I greatly enjoyed reading “The Nigerian Civil War” by John de St Jorre, first published by Hodder and Stoughton in 1972, shortly after the war itself ended.

The origins of the war of the war are complex.

The Igbo, a tribe in SE Nigeria, thanks to good education and entrepreneurial spirit, tended to be disproportionately influential in post independence Nigeria. This led to resentment.

An army Coup d’ Etat in January 1966, in which members of the Igbo tribe took a prominent part, led to retaliatory killings of Igbos in other parts of Nigeria. This, in turn, led to an exodus of Igbos back to their ancestral lands in South Eastern Nigeria, in what was to become Biafra, and is now part of the Rivers State. These killings, mainly in Northern Nigeria, fed fears of a wider genocide against Igbos.

Even before Biafra formally seceded from Nigeria, the Nigerian Army was decentralised. Its commander in what was to become Biafra, Emeka Ojukwu, was thus free to make preparations for independence, while still technically in the Federal Nigerian army. This scope for autonomy of military commanders was also a factor in the Spanish and Irish Civil Wars.

At 2 am on the morning of 30 May 1967, Ojukwu declared Biafra to be independent of Nigeria.  Thanks to the fear of genocide, and to considerable international assistance (notably from France, Portugal and South Africa), Biafra survived militarily, until it suddenly collapsed in January 1970.

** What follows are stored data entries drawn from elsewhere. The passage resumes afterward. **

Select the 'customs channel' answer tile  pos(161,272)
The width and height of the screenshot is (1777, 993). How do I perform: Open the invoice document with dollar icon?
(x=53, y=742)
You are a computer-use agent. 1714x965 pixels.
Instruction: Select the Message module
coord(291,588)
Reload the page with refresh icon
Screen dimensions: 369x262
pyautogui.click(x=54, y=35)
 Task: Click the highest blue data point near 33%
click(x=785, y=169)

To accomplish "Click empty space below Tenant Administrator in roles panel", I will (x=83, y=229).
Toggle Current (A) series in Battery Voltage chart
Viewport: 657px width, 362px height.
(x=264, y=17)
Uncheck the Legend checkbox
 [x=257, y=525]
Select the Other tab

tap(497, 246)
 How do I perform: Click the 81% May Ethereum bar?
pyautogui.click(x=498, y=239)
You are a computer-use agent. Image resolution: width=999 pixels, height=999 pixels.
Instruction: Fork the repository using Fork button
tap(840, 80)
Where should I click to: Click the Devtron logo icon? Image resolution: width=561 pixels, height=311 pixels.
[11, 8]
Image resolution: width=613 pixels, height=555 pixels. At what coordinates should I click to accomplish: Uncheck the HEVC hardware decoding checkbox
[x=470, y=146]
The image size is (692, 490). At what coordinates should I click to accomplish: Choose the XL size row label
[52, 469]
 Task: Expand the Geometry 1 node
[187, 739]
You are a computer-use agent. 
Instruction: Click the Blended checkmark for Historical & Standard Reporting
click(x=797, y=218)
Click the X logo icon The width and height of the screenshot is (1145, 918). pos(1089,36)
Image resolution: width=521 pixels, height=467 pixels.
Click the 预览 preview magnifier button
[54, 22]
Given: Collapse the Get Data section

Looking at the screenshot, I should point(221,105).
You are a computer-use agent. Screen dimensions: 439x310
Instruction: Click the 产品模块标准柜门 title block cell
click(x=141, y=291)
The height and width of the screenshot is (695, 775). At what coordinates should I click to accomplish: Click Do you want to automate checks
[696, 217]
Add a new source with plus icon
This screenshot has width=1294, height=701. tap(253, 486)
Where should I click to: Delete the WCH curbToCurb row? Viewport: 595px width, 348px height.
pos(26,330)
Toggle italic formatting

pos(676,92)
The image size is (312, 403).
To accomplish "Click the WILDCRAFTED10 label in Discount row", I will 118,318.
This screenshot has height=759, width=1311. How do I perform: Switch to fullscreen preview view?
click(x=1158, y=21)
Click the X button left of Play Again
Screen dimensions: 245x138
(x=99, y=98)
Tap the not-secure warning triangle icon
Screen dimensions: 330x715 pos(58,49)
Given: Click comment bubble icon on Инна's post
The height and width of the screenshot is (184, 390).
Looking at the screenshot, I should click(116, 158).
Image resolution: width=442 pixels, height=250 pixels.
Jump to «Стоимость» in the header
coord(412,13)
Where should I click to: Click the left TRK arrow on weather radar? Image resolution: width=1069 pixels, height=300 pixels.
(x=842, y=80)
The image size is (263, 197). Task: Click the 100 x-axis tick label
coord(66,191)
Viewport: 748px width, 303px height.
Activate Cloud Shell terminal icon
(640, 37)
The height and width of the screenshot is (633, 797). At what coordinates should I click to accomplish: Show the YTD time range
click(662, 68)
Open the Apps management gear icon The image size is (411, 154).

Thanks to the statesmanship of the Nigerian leader, General Yakubu Gowon, there was no genocide at the end of the war.

In contrast, leniency was shown and former supporters of Biafran secession were encouraged to take part in Nigerian political life. This is in marked contrast to the way in which the Spanish Civil War ended. Indeed the gradual realistion that, as the Federal army advanced into formerly Biafran territory, there was in fact no retaliation against former supporters of  Biafran secession, contributed to the collapse of secession.

In a sense, this Nigerian Civil War discouraged later attempts to re draw colonial boundaries on more “logical” tribal lines, elsewhere in Africa. An exception is the independence of Southern Sudan, which has not proven to be a great success.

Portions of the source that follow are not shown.